Em 1986 voltou a tocar acompanhando seus antigos amigos Walther Montezuma e Fernando Carvalho (Terra Molhada) no Clube 21 do Rio de Janeiro. Nesta banda também estavam alguns músicos de Brasília, entre eles o baixista Zambinha.

Novas Composições

1988 - Nessa época conheceu Raick Makau, com quem divide a autoria da música “Castelos”. Os dois compositores estão desde 1995 morando em Brasília e constantemente se encontram.

1989 - Nesta fase fazia os arranjos de suas músicas em um gravador Fostex de 4 canais utilizado antes pelos músicos George Isrrael (Kid Abelha) e Nilo Romero. Os arranjos eram realizados em um teclado Yamaha V50, acompanhado de voz e violão. O violonista Turíbio Santos, seu vizinho no Leblon, lhe falou uma vez: “Darcy, você não precisa estudar harmonia. Só tem de deixar as unhas crescerem".

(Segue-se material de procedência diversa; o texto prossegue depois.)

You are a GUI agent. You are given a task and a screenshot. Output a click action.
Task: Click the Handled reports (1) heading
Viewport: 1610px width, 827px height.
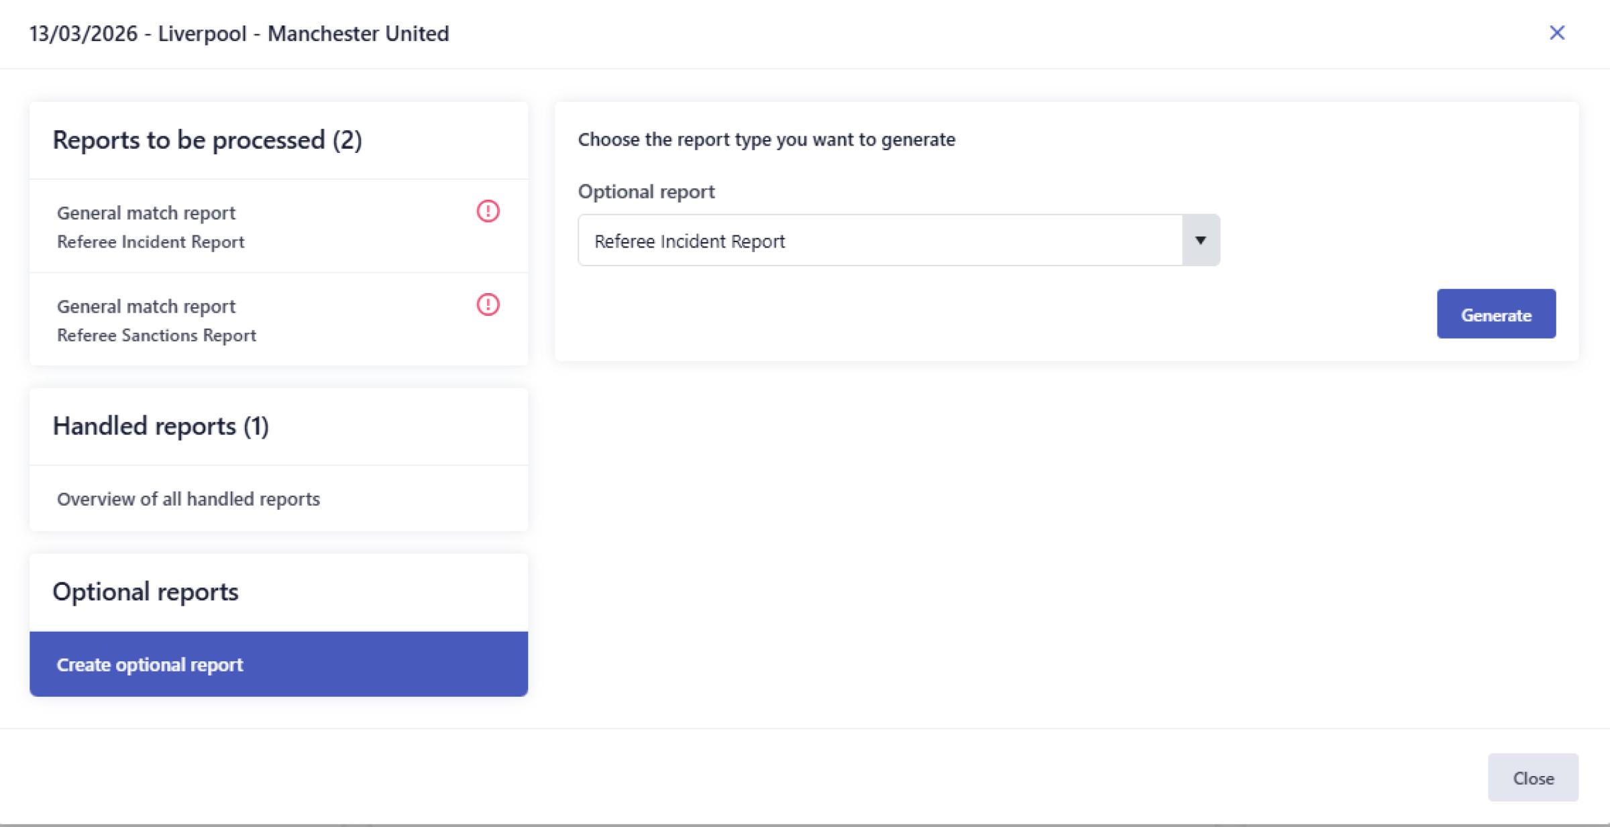point(160,427)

Em 1991 formou outra banda chamada Blue Banana com Claudio Bighinzoli (bateria), Maria Pia Leite (vocal), Fabio Alo (vocal), Leo Nobre (baixo), seu sobrinho Fernando Carvalho Derenusson (Violão). Treinaram muito..., viajaram também. Mas como todos estavam mais preocupados com suas outras profissões, o projeto ficou como uma bela lembrança. Porém, essa banda acordou o Darcy músico que passou a fazer apresentações em casas noturnas do Rio de Janeiro.

Brasília

Desde 1995 morando em Brasília, gravou as músicas “Só” e “Grito de Paz”, esta última com um novo arranjo e produzida por Pauly Di Castro. A gravação foi em Brasília no estúdio Porão em 1996. Essas músicas tocaram durante 3 anos em rádios brasilienses e fazem parte do CD "Pro Lado do Mar".

Darcy Derenusson

Darcy Derenusson no estúdio - 2007

Posteriormente conheceu em o pianista Jones Cavalante, com quem gravou o CD “Pro Lado do Mar”. Com uma tiragem de 1.000 cópias apenas, o CD “Pro Lado do Mar” foi quase totalmente vendido ou presenteado nas Américas. Restam menos de trinta unidades.